STATED GOAL
Please set down, word for word, everything in the Marietta burning passage from "Maj. Henry Hitchcock" down to "Mercer University Press.".

SOURCE
A few months later, Marietta, like Atlanta 18 miles to the south, was burned by federal soldiers, though on a smaller scale. The courthouse and downtown buildings were set afire on Sunday, Nov. 13. Like Atlanta, it was an important railroad hub.

Maj. Henry Hitchcock was with Sherman during the arson, and heard his boss say, “I never ordered burning of any dwelling — didn’t order this but can’t be helped. I say Jeff Davis burnt them.”

Such details are explained in Marietta historian Stephen Davis’ latest very readable tome, 356 pages, “Into Tennessee and Failure: John Bell Hood,” the second volume of his remarkable study of Confederate Gen. Joseph E. Johnston’s chief understudy, recently published by Mercer University Press.

DATA SHOWN
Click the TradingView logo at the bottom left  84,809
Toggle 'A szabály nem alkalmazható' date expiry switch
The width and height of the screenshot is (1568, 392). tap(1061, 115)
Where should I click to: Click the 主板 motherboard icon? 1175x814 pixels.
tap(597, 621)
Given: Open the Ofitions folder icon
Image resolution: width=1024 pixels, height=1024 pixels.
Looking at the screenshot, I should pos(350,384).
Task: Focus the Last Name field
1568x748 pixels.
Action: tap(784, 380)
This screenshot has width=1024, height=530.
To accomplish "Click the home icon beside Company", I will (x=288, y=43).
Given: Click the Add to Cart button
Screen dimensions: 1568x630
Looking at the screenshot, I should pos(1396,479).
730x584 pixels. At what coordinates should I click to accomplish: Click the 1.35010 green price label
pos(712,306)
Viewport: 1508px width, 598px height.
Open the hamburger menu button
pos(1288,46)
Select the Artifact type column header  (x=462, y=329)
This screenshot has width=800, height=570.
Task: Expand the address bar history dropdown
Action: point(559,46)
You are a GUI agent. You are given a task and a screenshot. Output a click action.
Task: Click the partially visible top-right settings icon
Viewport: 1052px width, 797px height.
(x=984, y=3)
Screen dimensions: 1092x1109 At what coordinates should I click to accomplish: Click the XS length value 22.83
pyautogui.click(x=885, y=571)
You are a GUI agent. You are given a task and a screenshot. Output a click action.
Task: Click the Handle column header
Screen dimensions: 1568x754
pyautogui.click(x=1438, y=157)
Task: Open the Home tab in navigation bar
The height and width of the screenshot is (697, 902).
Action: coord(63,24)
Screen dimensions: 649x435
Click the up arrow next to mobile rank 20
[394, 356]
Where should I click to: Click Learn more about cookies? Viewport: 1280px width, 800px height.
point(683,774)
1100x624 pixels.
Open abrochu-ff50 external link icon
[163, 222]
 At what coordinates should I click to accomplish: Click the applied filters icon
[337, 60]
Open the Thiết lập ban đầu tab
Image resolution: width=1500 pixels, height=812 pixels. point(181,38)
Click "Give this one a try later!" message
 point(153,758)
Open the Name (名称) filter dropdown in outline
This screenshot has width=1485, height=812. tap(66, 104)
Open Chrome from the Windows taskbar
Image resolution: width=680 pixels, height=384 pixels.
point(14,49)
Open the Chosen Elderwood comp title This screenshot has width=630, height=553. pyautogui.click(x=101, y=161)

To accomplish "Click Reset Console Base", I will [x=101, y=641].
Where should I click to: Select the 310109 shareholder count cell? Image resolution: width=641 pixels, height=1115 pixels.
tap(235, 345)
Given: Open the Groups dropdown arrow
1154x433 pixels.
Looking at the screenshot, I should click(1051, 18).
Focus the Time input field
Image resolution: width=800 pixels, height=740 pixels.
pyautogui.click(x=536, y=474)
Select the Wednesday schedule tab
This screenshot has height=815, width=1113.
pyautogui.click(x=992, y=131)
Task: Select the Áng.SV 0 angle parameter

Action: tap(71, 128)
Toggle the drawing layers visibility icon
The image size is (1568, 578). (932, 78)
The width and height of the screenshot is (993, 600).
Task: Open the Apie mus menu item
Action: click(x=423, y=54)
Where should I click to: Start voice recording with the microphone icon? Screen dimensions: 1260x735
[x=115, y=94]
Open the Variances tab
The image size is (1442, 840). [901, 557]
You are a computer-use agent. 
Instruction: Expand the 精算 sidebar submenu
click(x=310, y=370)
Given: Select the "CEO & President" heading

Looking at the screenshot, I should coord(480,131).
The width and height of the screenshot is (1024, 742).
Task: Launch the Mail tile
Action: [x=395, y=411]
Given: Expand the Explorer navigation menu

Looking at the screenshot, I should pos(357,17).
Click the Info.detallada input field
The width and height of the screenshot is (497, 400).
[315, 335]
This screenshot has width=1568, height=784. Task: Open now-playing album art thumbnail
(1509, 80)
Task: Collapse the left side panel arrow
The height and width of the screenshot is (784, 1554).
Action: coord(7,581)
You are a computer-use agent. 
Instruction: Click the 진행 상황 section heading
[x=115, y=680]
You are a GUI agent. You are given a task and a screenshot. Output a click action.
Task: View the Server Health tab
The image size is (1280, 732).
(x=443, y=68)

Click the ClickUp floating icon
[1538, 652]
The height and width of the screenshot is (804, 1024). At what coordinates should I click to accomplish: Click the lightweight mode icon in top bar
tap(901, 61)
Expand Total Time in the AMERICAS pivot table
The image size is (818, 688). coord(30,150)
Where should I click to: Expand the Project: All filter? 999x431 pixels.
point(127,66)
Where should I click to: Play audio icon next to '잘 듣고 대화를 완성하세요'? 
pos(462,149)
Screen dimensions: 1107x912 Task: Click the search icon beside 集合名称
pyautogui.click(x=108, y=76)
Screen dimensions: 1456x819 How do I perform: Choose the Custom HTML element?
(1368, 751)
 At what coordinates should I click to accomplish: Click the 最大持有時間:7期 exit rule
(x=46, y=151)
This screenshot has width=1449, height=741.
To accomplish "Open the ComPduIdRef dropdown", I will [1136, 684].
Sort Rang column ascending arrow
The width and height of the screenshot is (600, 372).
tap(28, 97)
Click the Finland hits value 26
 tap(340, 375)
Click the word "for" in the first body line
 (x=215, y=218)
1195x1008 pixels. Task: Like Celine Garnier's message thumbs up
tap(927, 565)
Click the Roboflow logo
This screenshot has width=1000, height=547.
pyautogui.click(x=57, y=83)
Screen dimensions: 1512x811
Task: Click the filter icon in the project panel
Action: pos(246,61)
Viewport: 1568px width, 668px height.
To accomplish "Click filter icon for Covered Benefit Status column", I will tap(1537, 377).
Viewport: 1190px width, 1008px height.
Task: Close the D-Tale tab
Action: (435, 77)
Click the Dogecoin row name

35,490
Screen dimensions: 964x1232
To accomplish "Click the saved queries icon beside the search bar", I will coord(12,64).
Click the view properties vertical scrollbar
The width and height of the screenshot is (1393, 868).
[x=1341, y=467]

OUTPUT OF THE TASK
Maj. Henry Hitchcock was with Sherman during the arson, and heard his boss say, “I never ordered burning of any dwelling — didn’t order this but can’t be helped. I say Jeff Davis burnt them.”

Such details are explained in Marietta historian Stephen Davis’ latest very readable tome, 356 pages, “Into Tennessee and Failure: John Bell Hood,” the second volume of his remarkable study of Confederate Gen. Joseph E. Johnston’s chief understudy, recently published by Mercer University Press.